This move below $77K looks less like true panic selling and more like the market flushing excess leverage out of the system.

Over $500M in long liquidations within hours tells the story clearly: too many traders became convinced $BTC had already found its bottom.

And that’s usually when markets become the most vulnerable.

What’s important here is that spot selling still doesn’t appear nearly as aggressive as the derivatives wipeout itself. The decline was amplified by leverage triggering more leverage.

That distinction matters.

There’s a major difference between: • investors deliberately exiting positions and • overleveraged traders being force-liquidated

Right now, this still resembles the second scenario far more.

The $77K level carried psychological weight because it became crowded with late breakout longs fueled by ETF optimism, CLARITY headlines, and renewed “new bull market” narratives.

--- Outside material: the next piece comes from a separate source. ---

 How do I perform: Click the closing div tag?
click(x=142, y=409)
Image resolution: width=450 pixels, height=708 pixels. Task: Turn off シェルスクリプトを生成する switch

Once that support broke, liquidation engines accelerated the move.

But this is the part many people overlook:

Large leverage flushes often create the setup for stronger reversals later — especially if spot demand continues building underneath.

The key thing to watch now isn’t the candle itself.

It’s whether whales and ETF buyers step back in as fear spikes.

Every cycle has moments where leverage gets punished before the broader trend resumes.

But if buyers fail to defend this zone, then the market likely hasn’t finished repricing risk yet.